Te dwie przywołane powyżej okoliczności, czyli niemożność pewnego przyjęcia, że dźwięk emitowany przez agregaty chłodnicze znajdujące się w sklepie (...) w J. przy ul. (...) przekraczał dopuszczalne normy, jak też to, iż w świetle zakresu obowiązków obwinionego – pracownika spółki (...), nie sposób wywodzić, że był on w okresie objętym zarzutem osobą odpowiedzialną za poziom tychże dźwięków, same w sobie przekonują, że wyrok uniewinniający obwinionego od popełnienia zarzucanego mu wykroczenia jest rozstrzygnięciem słusznym.

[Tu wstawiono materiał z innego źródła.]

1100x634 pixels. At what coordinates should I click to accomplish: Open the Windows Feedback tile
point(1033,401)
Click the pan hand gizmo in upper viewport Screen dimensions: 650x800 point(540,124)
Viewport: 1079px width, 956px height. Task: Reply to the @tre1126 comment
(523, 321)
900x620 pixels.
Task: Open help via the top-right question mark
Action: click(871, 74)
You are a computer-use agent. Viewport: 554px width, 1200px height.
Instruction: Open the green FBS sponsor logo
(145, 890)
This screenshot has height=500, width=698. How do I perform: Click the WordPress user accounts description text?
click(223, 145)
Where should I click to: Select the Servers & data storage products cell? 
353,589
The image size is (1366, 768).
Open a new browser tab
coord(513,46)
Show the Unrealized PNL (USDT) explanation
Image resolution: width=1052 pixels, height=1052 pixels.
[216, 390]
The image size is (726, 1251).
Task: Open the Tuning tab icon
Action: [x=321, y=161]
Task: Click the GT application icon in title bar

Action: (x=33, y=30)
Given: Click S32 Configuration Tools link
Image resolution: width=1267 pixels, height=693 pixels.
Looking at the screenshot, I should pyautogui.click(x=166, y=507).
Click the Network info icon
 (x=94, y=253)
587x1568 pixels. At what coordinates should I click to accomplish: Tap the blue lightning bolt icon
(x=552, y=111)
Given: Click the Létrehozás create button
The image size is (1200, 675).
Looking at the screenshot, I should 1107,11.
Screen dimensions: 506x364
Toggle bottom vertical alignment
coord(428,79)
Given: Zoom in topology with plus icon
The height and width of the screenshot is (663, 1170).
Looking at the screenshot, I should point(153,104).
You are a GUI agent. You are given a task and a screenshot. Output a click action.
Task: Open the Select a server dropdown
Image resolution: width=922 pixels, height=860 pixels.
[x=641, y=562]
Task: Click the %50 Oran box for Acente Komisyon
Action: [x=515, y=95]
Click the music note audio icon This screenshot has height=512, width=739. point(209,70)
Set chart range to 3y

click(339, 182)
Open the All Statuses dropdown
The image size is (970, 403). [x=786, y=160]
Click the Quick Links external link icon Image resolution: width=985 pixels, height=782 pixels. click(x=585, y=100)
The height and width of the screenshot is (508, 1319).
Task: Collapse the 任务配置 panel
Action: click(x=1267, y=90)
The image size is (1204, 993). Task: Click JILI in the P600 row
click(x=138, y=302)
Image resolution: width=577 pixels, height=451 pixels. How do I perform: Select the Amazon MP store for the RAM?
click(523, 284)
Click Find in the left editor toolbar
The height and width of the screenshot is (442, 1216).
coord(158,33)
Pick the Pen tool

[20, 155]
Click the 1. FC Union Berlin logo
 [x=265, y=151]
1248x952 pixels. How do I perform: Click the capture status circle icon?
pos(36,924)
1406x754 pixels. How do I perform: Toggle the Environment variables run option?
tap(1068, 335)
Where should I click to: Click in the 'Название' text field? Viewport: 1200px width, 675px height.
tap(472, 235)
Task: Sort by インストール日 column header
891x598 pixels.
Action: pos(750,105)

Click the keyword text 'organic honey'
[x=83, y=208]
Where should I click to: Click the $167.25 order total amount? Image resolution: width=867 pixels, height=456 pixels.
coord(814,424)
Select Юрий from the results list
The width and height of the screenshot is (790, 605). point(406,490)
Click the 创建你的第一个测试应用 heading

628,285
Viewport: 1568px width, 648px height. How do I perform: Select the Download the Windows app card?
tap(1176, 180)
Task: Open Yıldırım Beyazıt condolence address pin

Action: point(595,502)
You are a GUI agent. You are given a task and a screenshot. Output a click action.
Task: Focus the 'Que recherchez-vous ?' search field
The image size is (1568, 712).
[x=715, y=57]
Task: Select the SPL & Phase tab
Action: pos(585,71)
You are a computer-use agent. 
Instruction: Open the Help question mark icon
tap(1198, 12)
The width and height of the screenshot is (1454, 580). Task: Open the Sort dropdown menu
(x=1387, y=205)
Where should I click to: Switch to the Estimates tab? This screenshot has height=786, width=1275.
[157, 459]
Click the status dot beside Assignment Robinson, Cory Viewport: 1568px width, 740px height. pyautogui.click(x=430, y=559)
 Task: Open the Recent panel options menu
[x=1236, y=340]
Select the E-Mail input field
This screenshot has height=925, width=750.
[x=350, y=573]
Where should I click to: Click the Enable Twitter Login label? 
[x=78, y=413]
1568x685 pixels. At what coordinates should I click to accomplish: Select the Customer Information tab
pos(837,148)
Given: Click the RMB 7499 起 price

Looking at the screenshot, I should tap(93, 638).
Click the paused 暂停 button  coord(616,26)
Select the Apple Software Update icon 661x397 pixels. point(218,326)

Sąd Okręgowy wskazuje nadto, że zrozumiałym jest rozżalenie skarżącej związane z odczuwanym przez nią hałasem emitowanym przez agregaty umiejscowione w budynku użytkowanym przez Spółkę (...), a sąsiadującym ze stanowiącą jej własność posesją, jednak nie sposób uznać, że to obwiniony K. K. (1) jest odpowiedzialny za taki stan rzeczy i że to jemu należy przypisywać wykroczenie o którym mowa w art. 51 k.w., a opisane we wniosku o ukaranie wywiedzionym w sprawie. Zdaniem Sądu Okręgowego skarżąca chcąc dochodzić uregulowania swoich praw winna skorzystać (jak już o tym była mowa na wstępie) z drogi postępowania cywilnego, sięgając po regulację art. 144 k.c., dotyczącą imisji, w świetle którego to przepisu właściciel nieruchomości powinien przy wykonywaniu swego prawa powstrzymywać się od działań, które by zakłócały korzystanie z nieruchomości sąsiednich ponad przeciętną miarę, wynikającą ze społeczno-gospodarczego przeznaczenia nieruchomości i stosunków miejscowych.

W oparciu o zasady słuszności Sąd Okręgowy zwolnił oskarżycielkę posiłkową od ponoszenia kosztów postępowania odwoławczego.

Z tych wszystkich względów Sąd Okręgowy orzekł jak w wyroku.